Once we have started the array, we simply iterate over the items and write them out using our helper method WriteInvoiceProperties:
private static void WriteInvoiceProperties(Utf8JsonWriter writer, Invoice invoice)
{
writer.WriteStartObject();
writer.WritePropertyName(nameof(invoice.InvoiceDate));
writer.WriteStringValue(invoice.InvoiceDate);
writer.WritePropertyName(nameof(invoice.InvoiceId));
writer.WriteStringValue(invoice.InvoiceId);
writer.WritePropertyName(nameof(invoice.Items));
writer.WriteStartArray();
foreach (var lineItem in invoice.Items)
{
writer.WriteStartObject();
WriteLineItem(writer, lineItem);
writer.WriteEndObject();
}
writer.WriteEndArray();
writer.WriteEndObject();
}
Since each Invoice is itself an object, we start with WriteStartObject and end with WriteEndObject. After starting our object we begin writing the key-value pairs. When we get to the Itemsproperty, however, since it is a List, we have to serialize it as an array. Once again we make use of a helper method, WriteLineItem:
private static void WriteLineItem(Utf8JsonWriter writer, InvoiceLineItem lineItem)
{
writer.WritePropertyName("Item");
WriteProductItem(writer, lineItem.Item);
writer.WritePropertyName(nameof(lineItem.Quantity));
writer.WriteNumberValue(lineItem.Quantity);
}
This code follows the same pattern we have already seen, namely writing key-value pairs.
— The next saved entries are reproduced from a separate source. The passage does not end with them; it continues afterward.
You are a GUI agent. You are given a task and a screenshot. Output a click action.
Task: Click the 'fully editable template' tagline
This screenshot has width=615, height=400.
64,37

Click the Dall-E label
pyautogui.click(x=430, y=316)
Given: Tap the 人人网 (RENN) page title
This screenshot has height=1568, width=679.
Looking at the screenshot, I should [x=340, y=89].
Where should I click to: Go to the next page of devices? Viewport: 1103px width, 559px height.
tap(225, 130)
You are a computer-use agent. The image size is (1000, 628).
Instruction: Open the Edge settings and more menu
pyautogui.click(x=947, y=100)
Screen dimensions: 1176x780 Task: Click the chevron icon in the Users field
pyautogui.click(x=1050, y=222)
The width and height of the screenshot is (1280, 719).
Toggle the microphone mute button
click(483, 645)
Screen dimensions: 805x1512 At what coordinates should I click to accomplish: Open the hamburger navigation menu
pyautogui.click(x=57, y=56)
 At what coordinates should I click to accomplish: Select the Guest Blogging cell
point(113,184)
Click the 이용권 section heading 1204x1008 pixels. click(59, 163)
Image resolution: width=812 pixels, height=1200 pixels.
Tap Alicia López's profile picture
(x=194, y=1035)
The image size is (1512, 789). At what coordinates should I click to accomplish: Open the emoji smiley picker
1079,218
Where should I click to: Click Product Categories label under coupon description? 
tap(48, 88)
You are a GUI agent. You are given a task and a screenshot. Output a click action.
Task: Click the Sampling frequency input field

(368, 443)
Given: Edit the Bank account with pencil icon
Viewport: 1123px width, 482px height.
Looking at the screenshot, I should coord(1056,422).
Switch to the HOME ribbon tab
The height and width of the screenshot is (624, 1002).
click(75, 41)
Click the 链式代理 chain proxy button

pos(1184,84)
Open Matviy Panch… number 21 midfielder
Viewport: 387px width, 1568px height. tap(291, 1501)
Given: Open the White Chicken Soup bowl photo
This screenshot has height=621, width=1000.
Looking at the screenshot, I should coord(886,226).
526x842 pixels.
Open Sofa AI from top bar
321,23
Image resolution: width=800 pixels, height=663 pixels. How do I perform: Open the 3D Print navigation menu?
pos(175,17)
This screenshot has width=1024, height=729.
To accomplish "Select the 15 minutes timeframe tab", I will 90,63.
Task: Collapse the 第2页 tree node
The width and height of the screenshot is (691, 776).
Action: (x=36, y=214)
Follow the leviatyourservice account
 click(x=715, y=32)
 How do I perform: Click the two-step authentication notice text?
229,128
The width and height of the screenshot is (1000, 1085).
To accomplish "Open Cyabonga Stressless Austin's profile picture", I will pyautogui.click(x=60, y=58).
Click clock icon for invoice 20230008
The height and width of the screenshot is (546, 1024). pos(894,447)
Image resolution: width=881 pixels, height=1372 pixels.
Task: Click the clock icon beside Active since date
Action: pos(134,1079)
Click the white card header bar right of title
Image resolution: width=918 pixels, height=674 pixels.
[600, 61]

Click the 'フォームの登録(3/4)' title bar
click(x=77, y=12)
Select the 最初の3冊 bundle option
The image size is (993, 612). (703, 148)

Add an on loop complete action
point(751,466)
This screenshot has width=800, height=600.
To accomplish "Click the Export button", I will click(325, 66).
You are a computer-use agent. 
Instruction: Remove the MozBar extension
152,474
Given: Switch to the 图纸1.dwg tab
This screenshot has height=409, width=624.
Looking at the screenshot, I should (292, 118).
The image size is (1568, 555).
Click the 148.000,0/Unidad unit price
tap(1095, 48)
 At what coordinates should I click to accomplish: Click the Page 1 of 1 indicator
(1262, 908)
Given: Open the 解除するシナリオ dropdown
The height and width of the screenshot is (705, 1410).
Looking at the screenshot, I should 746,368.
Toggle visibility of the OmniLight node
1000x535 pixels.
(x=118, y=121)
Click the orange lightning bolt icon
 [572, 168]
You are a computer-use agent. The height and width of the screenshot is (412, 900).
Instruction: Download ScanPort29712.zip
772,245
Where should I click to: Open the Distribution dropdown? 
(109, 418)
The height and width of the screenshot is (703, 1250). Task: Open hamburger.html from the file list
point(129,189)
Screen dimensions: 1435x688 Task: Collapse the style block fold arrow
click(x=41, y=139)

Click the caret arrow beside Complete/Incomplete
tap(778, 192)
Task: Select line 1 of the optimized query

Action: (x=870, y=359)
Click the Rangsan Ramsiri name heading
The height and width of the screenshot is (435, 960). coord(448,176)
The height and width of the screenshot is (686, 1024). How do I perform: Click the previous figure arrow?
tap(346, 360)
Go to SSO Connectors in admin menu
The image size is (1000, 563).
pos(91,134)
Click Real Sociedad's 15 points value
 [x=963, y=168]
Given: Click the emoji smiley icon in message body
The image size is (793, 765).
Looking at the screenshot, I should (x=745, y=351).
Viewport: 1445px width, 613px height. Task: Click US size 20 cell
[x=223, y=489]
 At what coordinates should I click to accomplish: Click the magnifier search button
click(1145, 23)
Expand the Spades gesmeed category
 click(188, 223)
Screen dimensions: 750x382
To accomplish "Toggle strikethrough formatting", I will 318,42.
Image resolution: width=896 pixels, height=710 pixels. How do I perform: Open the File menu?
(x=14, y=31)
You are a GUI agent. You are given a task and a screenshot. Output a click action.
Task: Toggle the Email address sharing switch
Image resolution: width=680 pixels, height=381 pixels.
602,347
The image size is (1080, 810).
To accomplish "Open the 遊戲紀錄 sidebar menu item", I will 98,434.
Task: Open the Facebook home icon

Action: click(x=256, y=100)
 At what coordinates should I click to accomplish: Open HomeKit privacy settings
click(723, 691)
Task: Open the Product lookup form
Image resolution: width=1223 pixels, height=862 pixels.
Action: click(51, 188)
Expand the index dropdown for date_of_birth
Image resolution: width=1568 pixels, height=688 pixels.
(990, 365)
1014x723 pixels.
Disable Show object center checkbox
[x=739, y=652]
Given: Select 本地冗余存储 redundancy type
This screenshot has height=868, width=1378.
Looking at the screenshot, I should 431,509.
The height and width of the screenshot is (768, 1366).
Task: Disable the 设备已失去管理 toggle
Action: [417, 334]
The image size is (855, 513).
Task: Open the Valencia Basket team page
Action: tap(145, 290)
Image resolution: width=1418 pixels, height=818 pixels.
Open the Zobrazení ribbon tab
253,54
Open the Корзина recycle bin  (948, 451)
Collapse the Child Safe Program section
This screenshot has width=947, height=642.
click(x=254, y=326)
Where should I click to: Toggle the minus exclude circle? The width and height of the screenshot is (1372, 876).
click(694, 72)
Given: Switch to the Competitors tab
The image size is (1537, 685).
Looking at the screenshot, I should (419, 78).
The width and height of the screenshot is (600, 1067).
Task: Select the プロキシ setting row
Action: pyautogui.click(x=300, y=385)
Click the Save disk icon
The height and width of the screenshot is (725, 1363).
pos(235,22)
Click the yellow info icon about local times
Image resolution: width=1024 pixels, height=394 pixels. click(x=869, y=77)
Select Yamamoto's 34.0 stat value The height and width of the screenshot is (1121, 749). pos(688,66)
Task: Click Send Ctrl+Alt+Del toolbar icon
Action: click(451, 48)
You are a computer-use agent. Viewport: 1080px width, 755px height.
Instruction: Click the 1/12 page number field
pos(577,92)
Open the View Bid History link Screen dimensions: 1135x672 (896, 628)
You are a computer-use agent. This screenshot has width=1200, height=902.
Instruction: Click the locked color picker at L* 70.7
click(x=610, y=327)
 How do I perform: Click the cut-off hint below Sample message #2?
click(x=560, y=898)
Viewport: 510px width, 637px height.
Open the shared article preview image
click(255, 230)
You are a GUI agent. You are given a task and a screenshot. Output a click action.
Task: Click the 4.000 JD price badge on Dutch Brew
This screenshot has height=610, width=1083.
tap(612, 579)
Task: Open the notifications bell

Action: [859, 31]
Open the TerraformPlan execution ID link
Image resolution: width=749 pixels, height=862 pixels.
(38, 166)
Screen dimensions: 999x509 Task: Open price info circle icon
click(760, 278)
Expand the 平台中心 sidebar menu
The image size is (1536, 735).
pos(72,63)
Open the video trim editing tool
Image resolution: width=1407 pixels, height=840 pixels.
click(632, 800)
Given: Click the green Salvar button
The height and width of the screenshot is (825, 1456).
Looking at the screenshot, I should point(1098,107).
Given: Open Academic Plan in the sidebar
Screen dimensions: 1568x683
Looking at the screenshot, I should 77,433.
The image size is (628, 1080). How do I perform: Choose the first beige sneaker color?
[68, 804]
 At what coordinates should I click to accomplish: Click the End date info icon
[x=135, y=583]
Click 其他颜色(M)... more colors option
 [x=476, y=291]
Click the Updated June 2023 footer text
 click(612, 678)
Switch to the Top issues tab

We also call one last helper method to write the Product object:
private static void WriteProductItem(Utf8JsonWriter writer, Product productItem)
{
writer.WriteStartObject();
writer.WritePropertyName(nameof(productItem.Name));
writer.WriteStringValue(productItem.Name);
writer.WritePropertyName(nameof(productItem.CostPerItem));
writer.WriteNumberValue(productItem.CostPerItem);
writer.WritePropertyName(nameof(productItem.ProductId));
writer.WriteStringValue(productItem.ProductId);
writer.WriteEndObject();
}
Now that we have our custom converter created, let’s try our serialization again:
var systemJsonComplex = JsonSerializer.Serialize(invoicesByCustomer,new JsonSerializerOptions
{
Converters = { new CustomerInvoiceConverter() },
WriteIndented = true,
});
This time our code runs without any exceptions and we see our expected output:
{
"Customer-c6caed9431904e609e6dfdd43955bc0b": {
"Client": "John Smith",
"Address": "123 Nowhere Street, Fakeville, MD",
"PhoneNumber": "555-555-0001",
"Invoices": [
{
"InvoiceDate": "2023-03-22T22:16:48.1286004+02:00",
"InvoiceId": "ee47065c-6f98-4546-a58f-b82e5460f513",
"Items": [
{
"Item": {
"Name": "Widget",
"CostPerItem": 1.27,
"ProductId": "eedb7fd3-b0d7-441f-9076-a789d1918311"
},
"Quantity": 10
},
...
Conclusion
In this article, we have seen how we can serialize both a simple and complex dictionary to JSON using two of the most popular JSON libraries: Newtonsoft.Json and System.Text.Json. We have also seen how to create custom converters which enable us to have tighter control over how objects are serialized.